EXERCISE PROMPT
Rewrite the lines from the one containing "The width and height of the screenshot is (1018, 641)." through the one containing "(x=620, y=25)", requests included, and offset every coordinate in the answers by adding 49 to it.

RAW RECORDS
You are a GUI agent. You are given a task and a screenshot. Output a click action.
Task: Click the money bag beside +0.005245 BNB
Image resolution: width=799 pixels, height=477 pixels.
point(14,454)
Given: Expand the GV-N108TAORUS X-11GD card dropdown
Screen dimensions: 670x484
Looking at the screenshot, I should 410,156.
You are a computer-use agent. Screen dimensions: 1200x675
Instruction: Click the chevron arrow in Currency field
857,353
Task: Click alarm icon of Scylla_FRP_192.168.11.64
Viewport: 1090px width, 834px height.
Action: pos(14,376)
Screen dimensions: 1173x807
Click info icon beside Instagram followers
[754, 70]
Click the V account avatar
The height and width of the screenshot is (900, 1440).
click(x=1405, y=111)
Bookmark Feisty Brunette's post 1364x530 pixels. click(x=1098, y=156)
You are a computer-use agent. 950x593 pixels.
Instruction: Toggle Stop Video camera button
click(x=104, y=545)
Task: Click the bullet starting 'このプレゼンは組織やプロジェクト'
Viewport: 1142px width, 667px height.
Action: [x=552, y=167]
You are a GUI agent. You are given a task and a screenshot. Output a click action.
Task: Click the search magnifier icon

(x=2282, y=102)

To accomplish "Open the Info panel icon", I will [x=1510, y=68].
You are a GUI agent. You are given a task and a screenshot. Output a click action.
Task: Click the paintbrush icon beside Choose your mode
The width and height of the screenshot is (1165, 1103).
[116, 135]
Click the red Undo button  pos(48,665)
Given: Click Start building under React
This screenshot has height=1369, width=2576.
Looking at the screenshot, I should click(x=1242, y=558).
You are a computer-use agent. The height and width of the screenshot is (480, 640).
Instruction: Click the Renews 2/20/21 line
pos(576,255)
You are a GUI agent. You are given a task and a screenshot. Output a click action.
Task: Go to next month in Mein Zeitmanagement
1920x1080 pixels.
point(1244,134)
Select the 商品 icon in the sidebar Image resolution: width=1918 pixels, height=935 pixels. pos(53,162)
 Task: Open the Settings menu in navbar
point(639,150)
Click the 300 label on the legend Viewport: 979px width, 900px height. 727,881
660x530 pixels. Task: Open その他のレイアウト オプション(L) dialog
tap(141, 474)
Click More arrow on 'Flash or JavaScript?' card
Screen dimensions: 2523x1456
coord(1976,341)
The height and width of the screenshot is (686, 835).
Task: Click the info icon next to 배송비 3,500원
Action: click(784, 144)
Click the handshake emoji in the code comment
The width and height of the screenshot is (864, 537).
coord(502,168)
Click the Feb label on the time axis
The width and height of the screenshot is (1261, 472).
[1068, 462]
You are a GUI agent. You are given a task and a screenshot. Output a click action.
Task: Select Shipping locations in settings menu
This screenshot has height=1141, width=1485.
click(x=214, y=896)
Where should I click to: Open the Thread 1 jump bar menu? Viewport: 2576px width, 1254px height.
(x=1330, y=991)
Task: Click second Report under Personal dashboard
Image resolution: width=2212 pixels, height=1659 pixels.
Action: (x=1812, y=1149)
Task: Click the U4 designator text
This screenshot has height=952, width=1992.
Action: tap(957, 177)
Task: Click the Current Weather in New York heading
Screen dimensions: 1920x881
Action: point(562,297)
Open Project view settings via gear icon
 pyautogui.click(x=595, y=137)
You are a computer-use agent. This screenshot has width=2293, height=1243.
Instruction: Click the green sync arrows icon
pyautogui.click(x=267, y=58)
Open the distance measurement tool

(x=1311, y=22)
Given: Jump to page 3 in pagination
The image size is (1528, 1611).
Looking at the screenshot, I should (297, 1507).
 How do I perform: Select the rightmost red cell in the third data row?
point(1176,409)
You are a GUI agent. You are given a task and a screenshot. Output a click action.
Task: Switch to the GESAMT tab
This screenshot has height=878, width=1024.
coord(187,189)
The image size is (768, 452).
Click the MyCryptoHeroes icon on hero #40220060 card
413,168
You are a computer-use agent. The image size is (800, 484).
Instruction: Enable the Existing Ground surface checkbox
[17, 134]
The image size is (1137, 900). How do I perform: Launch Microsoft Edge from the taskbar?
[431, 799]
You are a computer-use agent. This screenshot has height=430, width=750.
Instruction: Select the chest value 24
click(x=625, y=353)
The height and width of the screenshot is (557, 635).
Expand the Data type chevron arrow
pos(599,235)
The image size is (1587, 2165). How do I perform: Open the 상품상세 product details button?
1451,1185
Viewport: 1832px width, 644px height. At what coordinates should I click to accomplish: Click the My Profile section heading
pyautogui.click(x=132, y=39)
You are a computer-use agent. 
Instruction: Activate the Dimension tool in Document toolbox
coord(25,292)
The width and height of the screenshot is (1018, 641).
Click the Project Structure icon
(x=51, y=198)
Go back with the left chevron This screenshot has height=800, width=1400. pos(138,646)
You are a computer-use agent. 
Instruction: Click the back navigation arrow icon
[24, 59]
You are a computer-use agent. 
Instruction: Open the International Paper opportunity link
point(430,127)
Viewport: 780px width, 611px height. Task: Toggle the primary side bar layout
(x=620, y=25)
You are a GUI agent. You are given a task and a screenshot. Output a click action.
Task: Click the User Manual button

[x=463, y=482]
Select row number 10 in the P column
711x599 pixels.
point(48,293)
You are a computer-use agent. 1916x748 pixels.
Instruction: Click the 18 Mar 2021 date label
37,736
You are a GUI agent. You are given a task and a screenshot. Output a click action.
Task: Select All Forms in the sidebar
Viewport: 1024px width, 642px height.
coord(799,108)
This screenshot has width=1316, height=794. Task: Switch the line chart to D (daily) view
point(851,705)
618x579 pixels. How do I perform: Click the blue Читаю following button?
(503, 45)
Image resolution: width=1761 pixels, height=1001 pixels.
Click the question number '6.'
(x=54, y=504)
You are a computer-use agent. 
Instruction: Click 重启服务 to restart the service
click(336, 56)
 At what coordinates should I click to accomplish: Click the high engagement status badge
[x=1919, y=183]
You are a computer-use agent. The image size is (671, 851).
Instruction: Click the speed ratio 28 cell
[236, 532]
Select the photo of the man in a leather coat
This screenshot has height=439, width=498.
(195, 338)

EXERCISE SOLUTION
The width and height of the screenshot is (1018, 641).
Click the Project Structure icon
(x=100, y=247)
Go back with the left chevron This screenshot has height=800, width=1400. pos(187,695)
You are a computer-use agent. 
Instruction: Click the back navigation arrow icon
[73, 108]
You are a computer-use agent. 
Instruction: Open the International Paper opportunity link
point(479,176)
Viewport: 780px width, 611px height. Task: Toggle the primary side bar layout
(x=669, y=74)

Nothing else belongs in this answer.